«La Regione non può aiutare la scuola Bosina».
Il Governatore è categorico: non è possibile scendere il campo per salvare la scuola di via Stadio. La Regione può erogare i buoni scuola alle famiglie, ma per una paritaria non può fare molto di più.
La Bosina non può dunque rientrare nell’insieme di «buone idee che sono arrivate in Regione dai territori» e non può dunque sperare in un finanziamento.
Nello stesso tempo il Governatore non nasconde il dispiacere di sapere la scuola costretta a chiudere: «Mi spiace perché era un simbolo. Ci sono legato affettivamente perché ricordo quando è nata, le motivazioni e le idealità. Purtroppo negli anni ha subito questa trasformazione. Mi spiace». Ma alla domanda «la sua chiusura è un segno dei tempi?», Maroni risponde:
«A fare i retroscena ci pensano i giornalisti, io prendo atto della situazione con dispiacere perché ci ero affezionato». Anche il parlamentare leghista si dice dispiaciuto: «Ho appreso la notizia della chiusura della scuola con grande tristezza. Quando una realtà sparisce è sempre un’esperienza tragica. Mi ha fatto dispiacere sapere che qualcuno se ne è rallegrato».
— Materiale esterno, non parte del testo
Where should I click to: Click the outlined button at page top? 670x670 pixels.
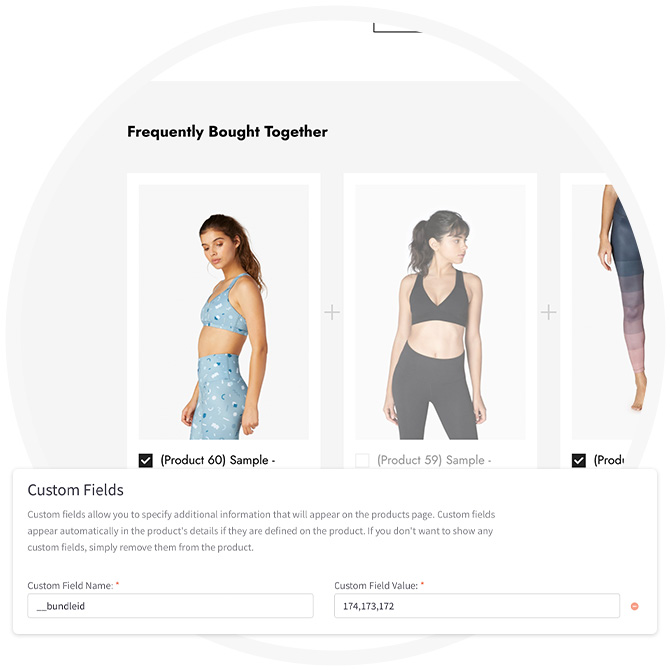click(x=397, y=28)
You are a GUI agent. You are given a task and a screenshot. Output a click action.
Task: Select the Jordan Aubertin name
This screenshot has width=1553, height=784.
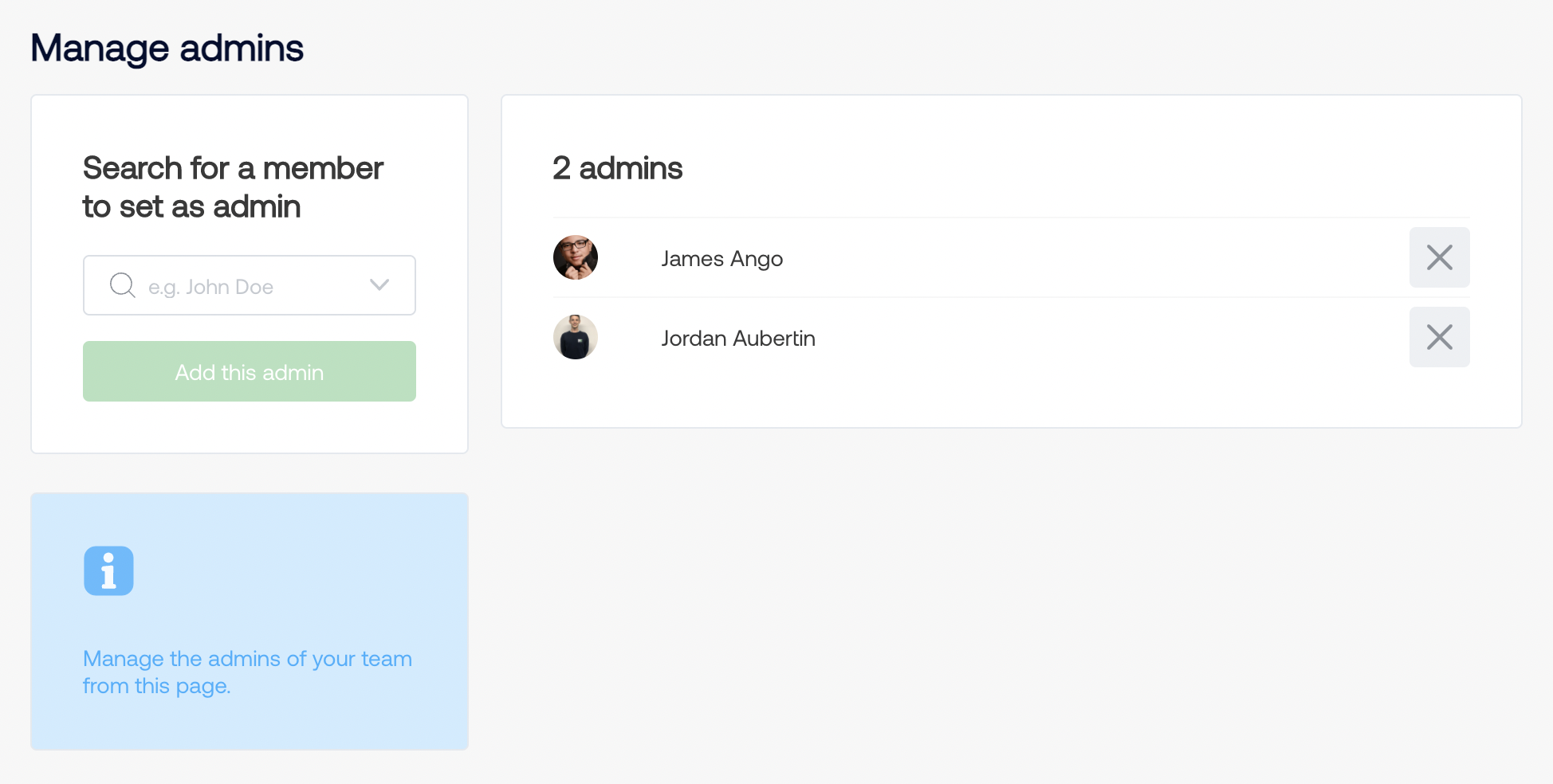[x=738, y=339]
E ancora: «Questo è un periodo difficile per le scuole private. Tra di loro avviene una selezione. Nello stesso tempo è difficile costruire una realtà nuova al posto di quella originaria. Non bisogna sottovalutare che sulle scuole influiscono anche le mode. I tempi sono cambiati e non è più come una volta». Oggi è l’ultimo giorno «di meditazione» per i genitori dei ragazzi che dovrebbero iniziare la terza media alla Bosina. Dalla loro decisione dipendono le sorti di tutta la scuola, perché se domani ritireranno i figli la terza media non partirà e si fermeranno anche la quarta e la quinta elementare.
Tutto quindi è appeso alle volontà di 16 famiglie. Sei sono fermamente convinte di rimanere alla Bosina; le altre 10 sono titubanti. Per attivare la terza media servono almeno 12 famiglie. Se la scuola rimanesse aperta (anche se non a pieno regime) per un anno, allora sarebbe caccia allo sponsor. Sarebbe possibile trovarlo? Il Governatore Maroni risponde allargando le braccia, e dice «non lo so».